- [Exercise directions] Reproduce each line of the material exactly, minus any picture.

- [The input]
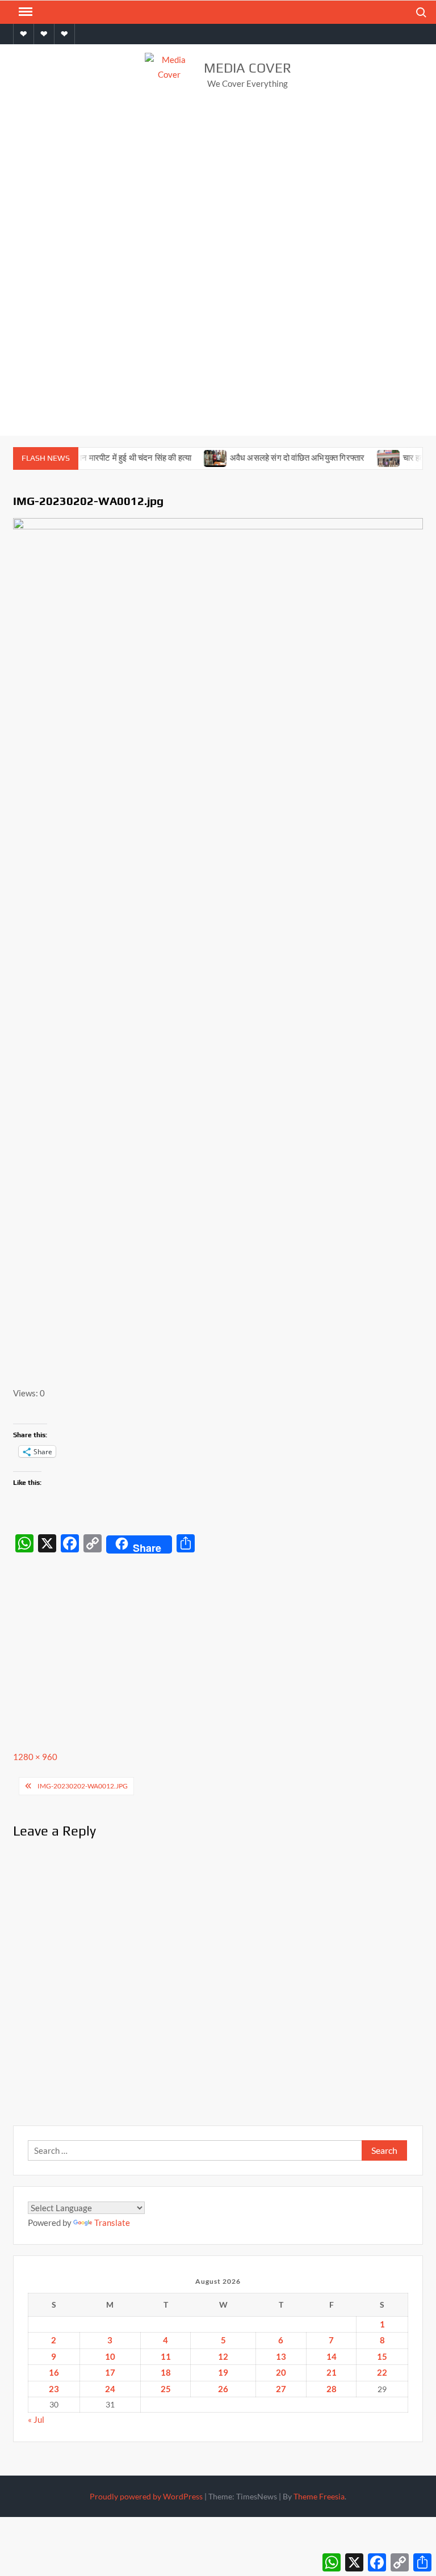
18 (166, 2372)
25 (166, 2389)
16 (54, 2372)
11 (166, 2356)
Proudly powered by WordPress (146, 2496)
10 (110, 2356)
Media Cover (247, 67)
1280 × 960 (35, 1757)
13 (281, 2356)
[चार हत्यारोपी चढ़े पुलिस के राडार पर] (370, 457)
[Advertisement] (218, 191)
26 (223, 2389)
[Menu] (24, 12)
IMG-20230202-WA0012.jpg (82, 1786)
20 (281, 2372)
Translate (112, 2222)
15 (382, 2356)
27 (281, 2389)
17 (110, 2372)
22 (382, 2372)
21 (331, 2372)
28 (331, 2389)
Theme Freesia (319, 2496)
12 (223, 2356)
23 (54, 2389)
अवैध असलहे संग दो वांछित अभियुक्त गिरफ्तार (279, 457)
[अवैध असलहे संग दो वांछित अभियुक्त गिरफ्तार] (197, 457)
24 (110, 2389)
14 (331, 2356)
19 (223, 2372)
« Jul (36, 2419)
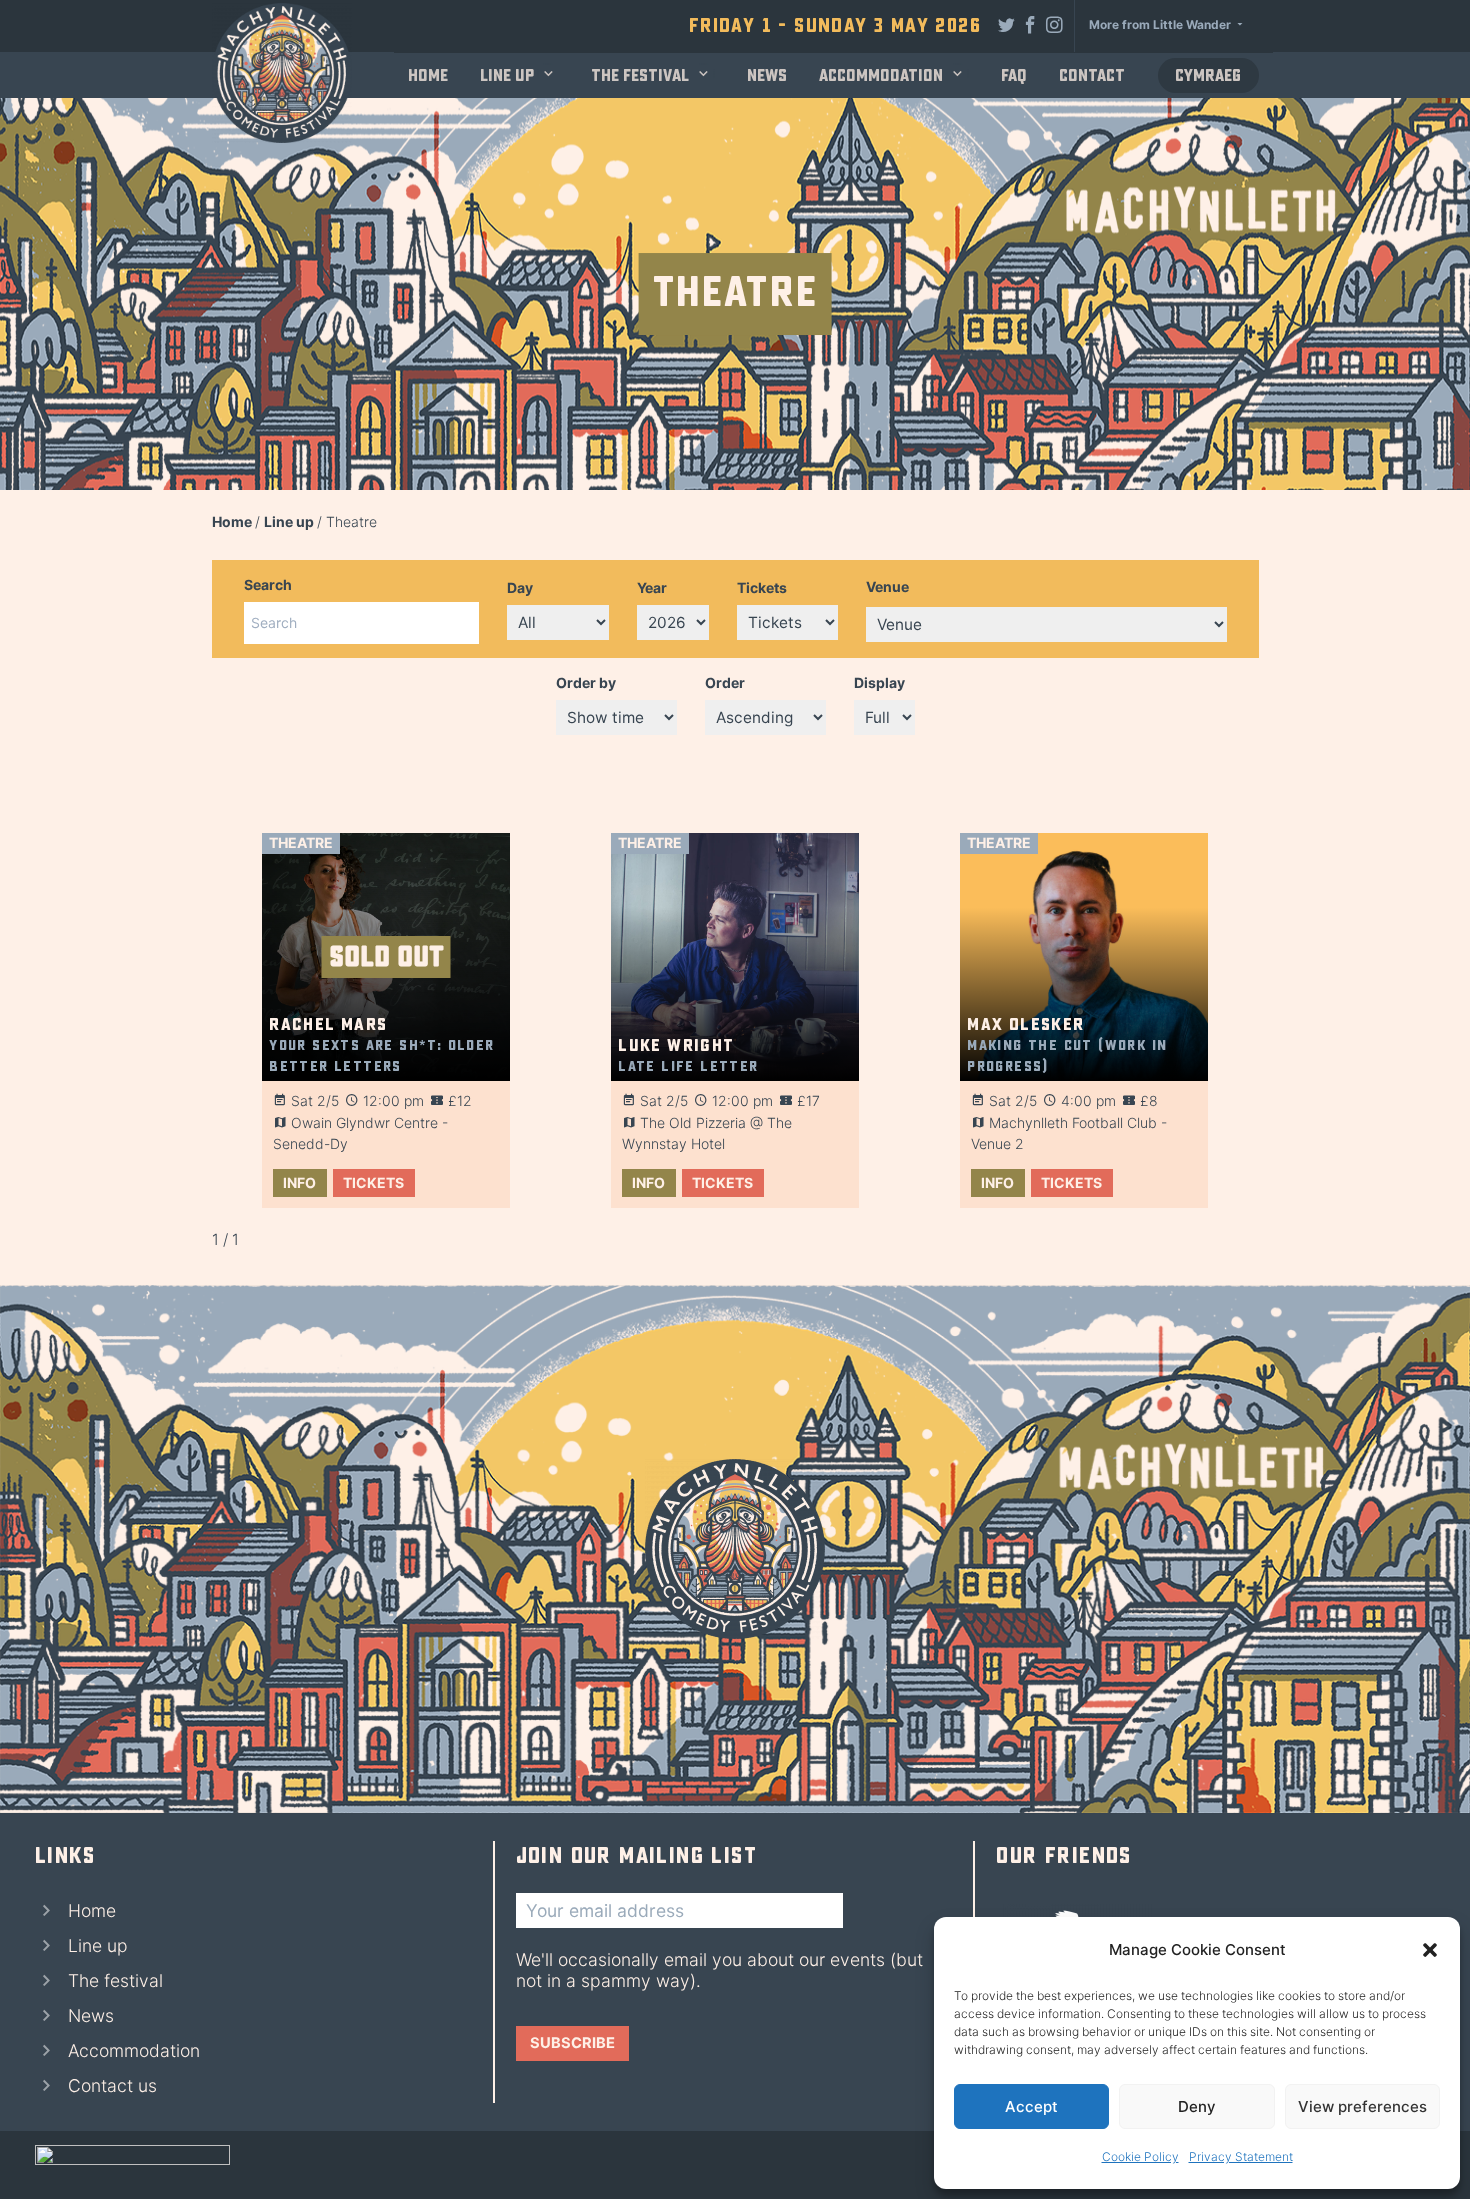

- [Solution for this problem]
18 (166, 2372)
25 (166, 2389)
16 (54, 2372)
11 (166, 2356)
Proudly powered by WordPress (146, 2496)
10 (110, 2356)
Media Cover (247, 67)
1280 × 960 (35, 1757)
13 (281, 2356)
[चार हत्यारोपी चढ़े पुलिस के राडार पर] (370, 457)
[Advertisement] (218, 191)
26 (223, 2389)
[Menu] (24, 12)
IMG-20230202-WA0012.jpg (82, 1786)
20 (281, 2372)
Translate (112, 2222)
15 (382, 2356)
27 (281, 2389)
17 (110, 2372)
22 (382, 2372)
21 (331, 2372)
28 (331, 2389)
Theme Freesia (319, 2496)
12 (223, 2356)
23 (54, 2389)
अवैध असलहे संग दो वांछित अभियुक्त गिरफ्तार (279, 457)
[अवैध असलहे संग दो वांछित अभियुक्त गिरफ्तार] (197, 457)
24 (110, 2389)
14 (331, 2356)
19 (223, 2372)
« Jul (36, 2419)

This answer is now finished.